What this task involves:
Repeat the lines from the line with "has width=646, height=1149." to the line with "Instruction: Click the wmplayer.exe", including both of those lines. Leave the pictures out.

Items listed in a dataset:
━━━━━━━━━━━━━━━━━━━━━━━━━━━━━━

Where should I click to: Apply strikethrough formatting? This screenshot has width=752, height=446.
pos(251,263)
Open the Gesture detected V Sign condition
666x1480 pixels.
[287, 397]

━━━━━━━━━━━━━━━━━━━━━━━━━━━━━━

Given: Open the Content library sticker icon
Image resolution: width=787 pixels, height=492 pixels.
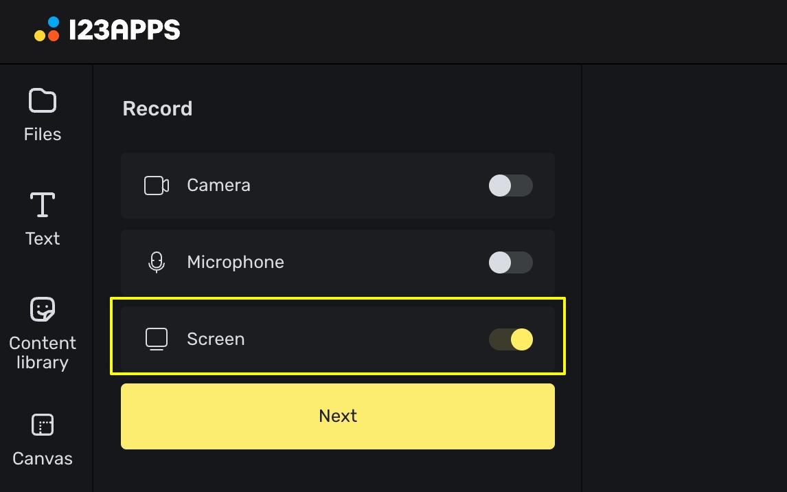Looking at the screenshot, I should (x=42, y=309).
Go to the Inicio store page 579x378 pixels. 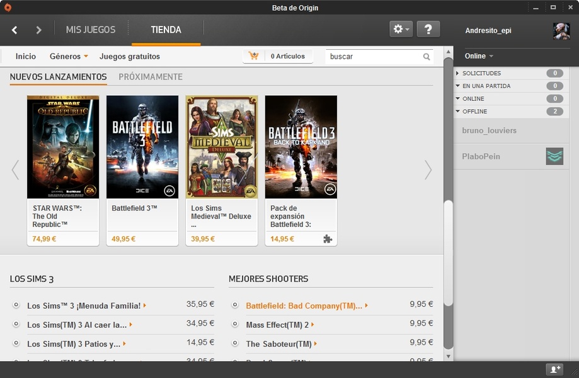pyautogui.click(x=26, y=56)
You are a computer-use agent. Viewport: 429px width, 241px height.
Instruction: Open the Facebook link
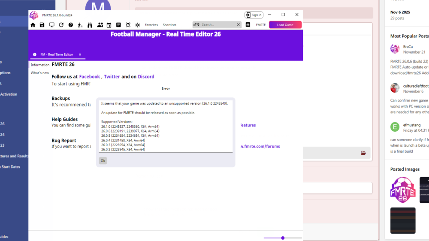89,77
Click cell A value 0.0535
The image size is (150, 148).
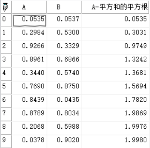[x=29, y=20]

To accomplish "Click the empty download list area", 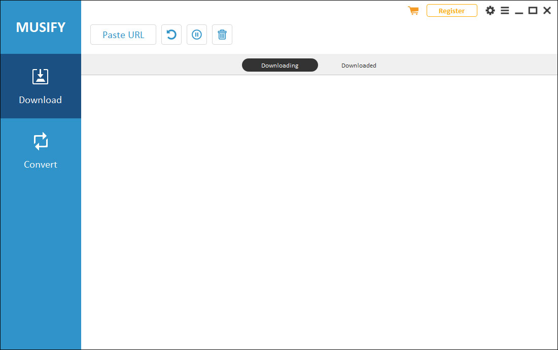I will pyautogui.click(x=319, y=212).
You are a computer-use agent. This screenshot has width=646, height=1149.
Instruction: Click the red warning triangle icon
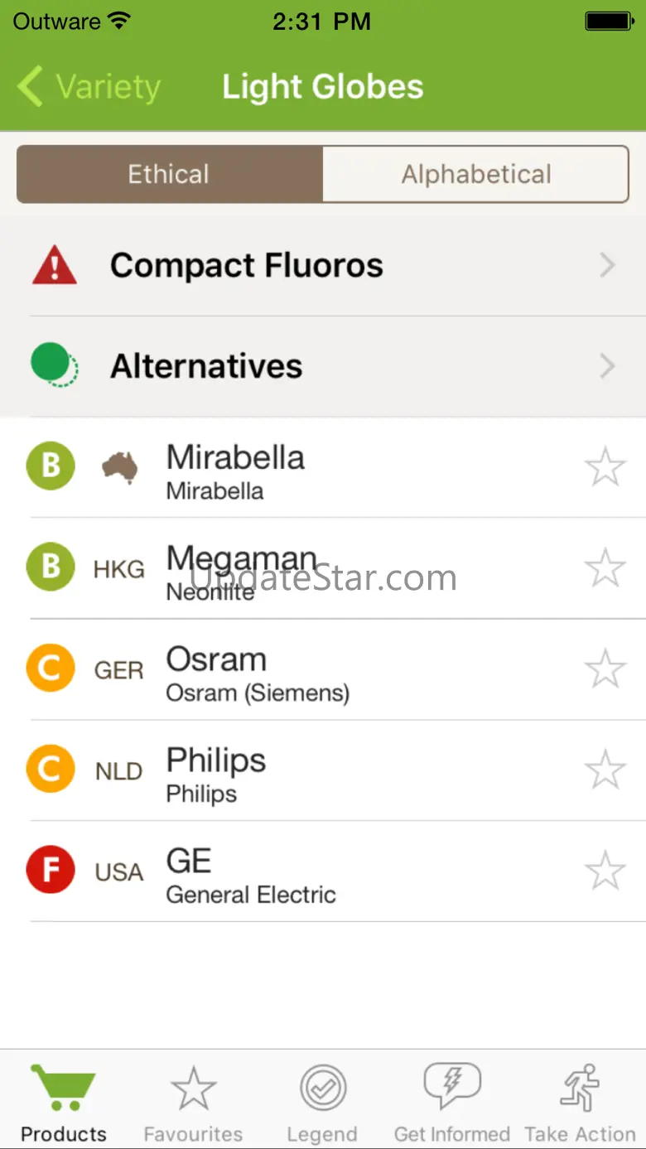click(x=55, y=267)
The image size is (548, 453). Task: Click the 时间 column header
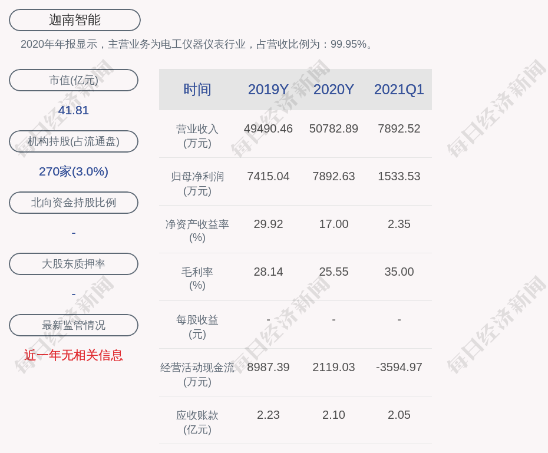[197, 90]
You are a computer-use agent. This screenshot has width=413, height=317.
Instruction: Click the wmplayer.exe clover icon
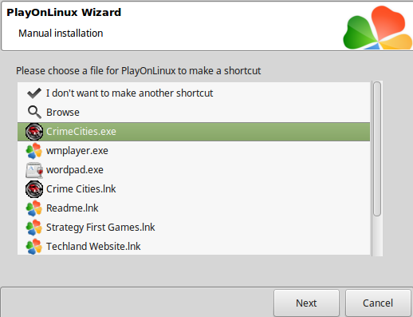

━━━━━━━━━━━━━━━━━━━━━━━━━━━━━━

Result:
You are a computer-use agent. This screenshot has width=646, height=1149.
Instruction: Click the red warning triangle icon
click(x=55, y=267)
The image size is (548, 453). Task: Click the 时间 column header
[197, 90]
You are a computer-use agent. This screenshot has width=413, height=317.
Instruction: Click the wmplayer.exe clover icon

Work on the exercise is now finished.